< Exodus 22 >

1 Wanneer iemand een rund of een schaap steelt, en het slacht of verkoopt, moet hij vijf runderen vergoeden voor het rund, en vier schapen voor het schaap.
If any man steal an ox or a sheep, and kill or sell it: he shall restore five oxen for one ox, and four sheep for one sheep.
2 Wordt een dief bij een nachtelijke inbraak betrapt en doodgeslagen, dan treft wie hem doodt, geen bloedschuld;
If a thief be found breaking open a house or undermining it, and be wounded so as to die: he that slew him shall not be guilty of blood.
3 maar zo de zon reeds was opgegaan, dan treft hem die wel. De dief zal het volle bedrag moeten terugbetalen. Bezit hij het niet, dan moet hij worden verkocht, om het gestolene te vergoeden.
But if he did this when the sun is risen, he hath committed murder, and he shall die. If he have not wherewith to make restitution for the theft, he shall be sold.
4 Zo het gestolene, rund, ezel of schaap nog levend in zijn bezit wordt gevonden, zal hij het dubbele moeten geven.
If that which he stole be found with him, alive, either ox, or ass, or sheep: he shall restore double.
5 Wanneer iemand bij het afweiden van veld of wijngaard zijn vee los laat rondlopen, en dit het veld van een ander afgraast, dan moet hij de hoogste opbrengst van zijn veld en de hoogste opbrengst van zijn wijngaard als schadevergoeding geven.
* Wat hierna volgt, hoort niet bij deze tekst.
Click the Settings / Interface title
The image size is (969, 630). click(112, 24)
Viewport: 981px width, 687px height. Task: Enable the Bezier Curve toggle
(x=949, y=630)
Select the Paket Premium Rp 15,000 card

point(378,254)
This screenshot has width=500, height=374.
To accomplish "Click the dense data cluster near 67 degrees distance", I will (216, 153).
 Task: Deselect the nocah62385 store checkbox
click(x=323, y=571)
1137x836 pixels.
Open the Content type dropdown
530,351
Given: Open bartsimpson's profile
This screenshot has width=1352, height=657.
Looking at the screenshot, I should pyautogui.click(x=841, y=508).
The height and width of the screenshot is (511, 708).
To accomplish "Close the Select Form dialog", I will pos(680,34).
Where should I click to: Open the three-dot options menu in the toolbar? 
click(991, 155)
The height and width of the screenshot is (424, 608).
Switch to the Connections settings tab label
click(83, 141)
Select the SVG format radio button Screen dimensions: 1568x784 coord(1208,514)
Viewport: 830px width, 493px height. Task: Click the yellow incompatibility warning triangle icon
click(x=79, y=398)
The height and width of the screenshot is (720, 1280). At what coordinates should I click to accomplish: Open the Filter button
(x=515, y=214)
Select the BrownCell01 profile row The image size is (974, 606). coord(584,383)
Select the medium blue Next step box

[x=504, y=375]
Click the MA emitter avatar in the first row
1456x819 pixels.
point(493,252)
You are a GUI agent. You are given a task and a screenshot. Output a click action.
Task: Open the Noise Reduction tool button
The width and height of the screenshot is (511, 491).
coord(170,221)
If any man hurt a field or a vineyard, and put in his beast to feed upon that which is other men’s: he shall restore the best of whatsoever he hath in his own field, or in his vineyard, according to the estimation of the damage.
6 Wanneer er een vuur wordt aangestoken, om de doornen te verbranden, en het vernielt de garven, het ongemaaide koren of het hele veld, dan moet hij, die het vuur heeft aangestoken, het verbrande volledig vergoeden.
If a fire breaking out light upon thorns, and catch stacks of corn, or corn standing in the fields, he that kindled the fire shall make good the loss.
7 Wanneer iemand aan een ander geld of goed in bewaring heeft gegeven, en het wordt uit het huis van dien man gestolen, dan moet de dief, als hij wordt ontdekt, het dubbel vergoeden.
If a man deliver money, or any vessel unto his friend to keep, and they be stolen away from him that received them: if the thief be found he shall restore double:
8 Wordt de dief niet ontdekt, dan zal de heer des huizes voor God verschijnen en zweren, dat hij zich het goed van een ander niet heeft toegeëigend.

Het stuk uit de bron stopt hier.